== TEXTE ÉTUDIÉ ==

Soulignant les lacunes de Marine Le Pen sur les questions économiques et industrielles, il s'est montré à son avantage quand sa rivale s'est emmêlée les pinceaux en confondant les ventes d'Alstom et de SFR. "Il y en a un qui fait des téléphones et l'autre des turbines", lui a-t-il lancé avec une pointe de mépris.
La réplique choc
Marine Le Pen. "Vous êtes jeune à l’extérieur, mais vieux à l’intérieur, parce que vos arguments ont le double de votre âge."
Emmanuel Macron. "La grande prêtresse de la peur, elle est en face de moi."
Le moment fort
Marine Le Pen. Certaines attaques de la candidate ont parfois fait mouche. Après avoir accusé Emmanuel Macron d'être soumis à "des intérêts privés", elle s'est interrogée sur la présence dans l'équipe santé du candidat d'un collaborateur du groupe pharmaceutique Servier - une référence à Jean-Jacques Mourad, ancien conseiller du candidat qui a démissionné en mars pour des conflits d'intérêt avec le laboratoire.
"Il y a un bras de fer à faire avec les laboratoires. Il faut avoir de la volonté politique et arrêter de défendre les intérêts privés, contrairement à Monsieur Macron, qui avait quelqu'un qui travaille avec Servier", a ainsi lancé la candidate. Elle s'est ainsi interrogée sur la proposition du candidat de rembourser les médicaments contre l’hypertension artérielle, un marché important pour Servier. Emmanuel Macron a choisi de ne pas répondre à cette attaque. Interrogé par Le Monde, un porte-parole du candidat avait lui évoqué une "mesure de bon sens pour les malades".

===
== DONNÉES FOURNIES ==

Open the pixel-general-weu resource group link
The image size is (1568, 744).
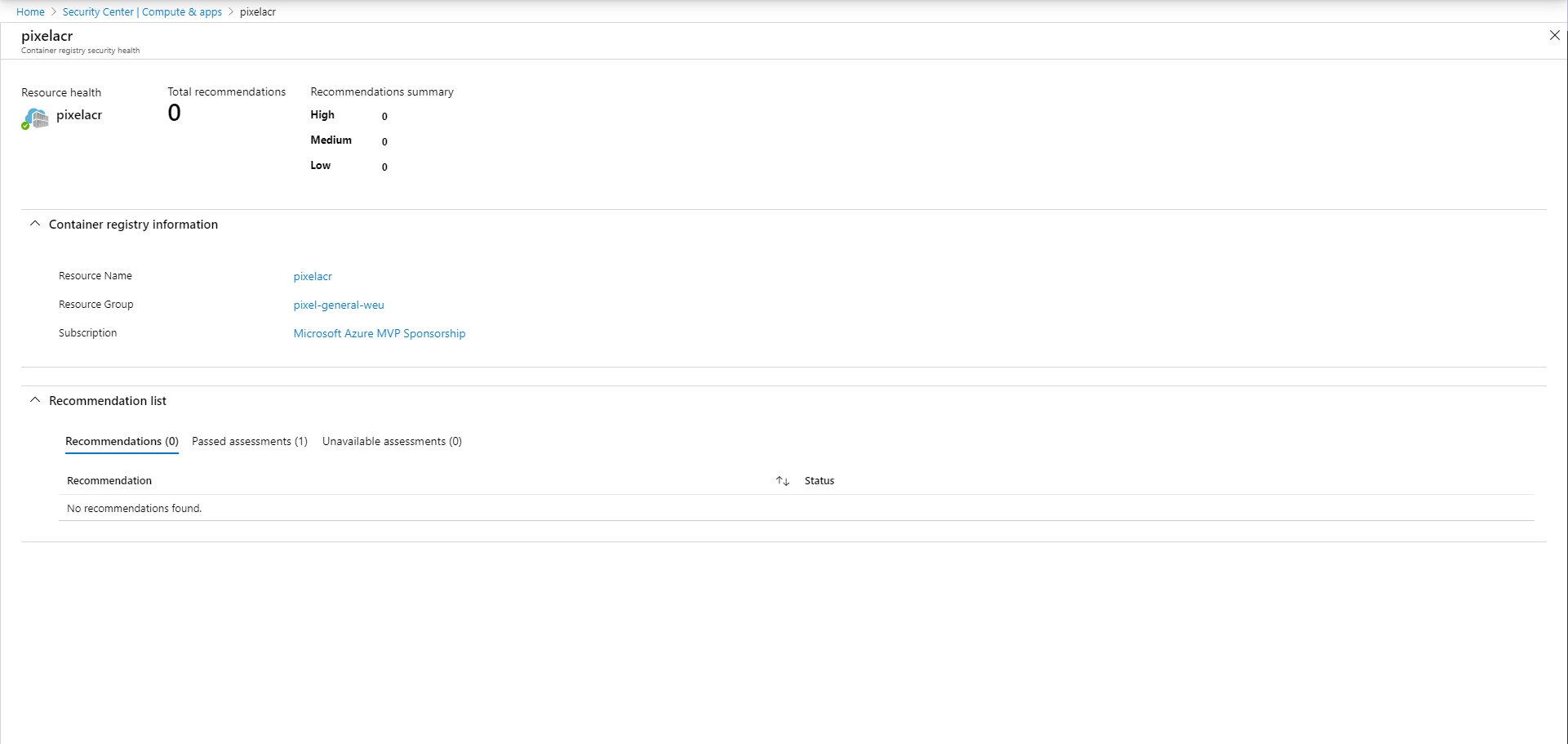[339, 305]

===

## CONSIGNE DE TRAVAIL 1
D'après le texte étudié, pourquoi Marine Le Pen affirme-t-elle qu'Emmanuel Macron est « vieux à l'intérieur » ? Répondez en une ou deux phrases.
## CONSIGNE DE TRAVAIL 2
Répondez aux questions suivantes à partir du texte étudié.
(a) Quelles ventes Marine Le Pen a-t-elle confondues ?
(b) En quel mois Jean-Jacques Mourad a-t-il démissionné ?
(c) Comment un porte-parole du candidat a-t-il qualifié la mesure de remboursement auprès du Monde ?
## CONSIGNE DE TRAVAIL 3
Reprenez le texte sur le débat entre Marine Le Pen et Emmanuel Macron à la suite de sa dernière phrase.

## CORRIGÉ 1
Elle l'affirme parce que, selon elle, ses arguments ont le double de son âge.

## CORRIGÉ 2
(a) Elle a confondu les ventes d'Alstom et de SFR.
(b) Il a démissionné en mars.
(c) Il l'a qualifiée de « mesure de bon sens pour les malades ».

## CORRIGÉ 3
Emmanuel Macron. Il a attendu la fin du débat pour attaquer Marine Le Pen sur le terrain des affaires. "Le parti des affaires c'est le vôtre, pas le mien. Le parti qui ne va pas devant les juges, c'est le vôtre", a-t-il lancé. Attaqué sur les doutes qui entourent son patrimoine, il a renvoyé son adversaire dans les cordes : "La différence entre vous et moi c'est que vous êtes, vous, sous le coup d'une procédure judiciaire."
Alors que Marine Le Pen a frôlé la diffamation en se demandant si l'on ne découvrira pas bientôt "un compte aux Bahamas", il lui a sèchement répondu : "Vous, en tout cas, on sait que vous avez un patrimoine sous-évalué."
Le passage à vide
Marine Le Pen. La candidate est apparue brouillonne dans la maîtrise de certains dossiers, notamment sur la politique industrielle. Marine Le Pen a ainsi pointé la responsabilité d'Emmanuel Macron en tant que ministre de l'Economie dans la vente de SFR à Numericable. Or, comme le rappelle le Huffington Post, le candidat n'était alors pas membre du gouvernement mais seulement conseiller de François Hollande.
Pourtant la candidate FN n'a pas voulu abandonner et est allée chercher dans ses fiches pour contredire son adversaire. Mais elle s'est retrouvée à citer un autre dossier, celui de la vente d'une partie d'Alstom à l'entreprise General Electric."Vous êtes en train de lire une fiche qui ne correspond pas au dossier que vous avez cité. C'est triste pour vous. cela montre votre degré d'impréparation pour ce débat !", a rétorqué Emmanuel Macron.
Emmanuel Macron. Marine Le Pen n'a pas manqué d'attaquer Emmanuel Macron sur ses liens supposés avec l'Union des organisations islamiques de France (UOIF), association dont elle réclame la dissolution. "Vous avez une complaisance pour le fondamentalisme islamiste. Il faut éradiquer cette idéologie et vous ne le ferez pas car vous êtes soumis à eux, ils vous tiennent", a-t-elle accusé, sans apporter de preuve.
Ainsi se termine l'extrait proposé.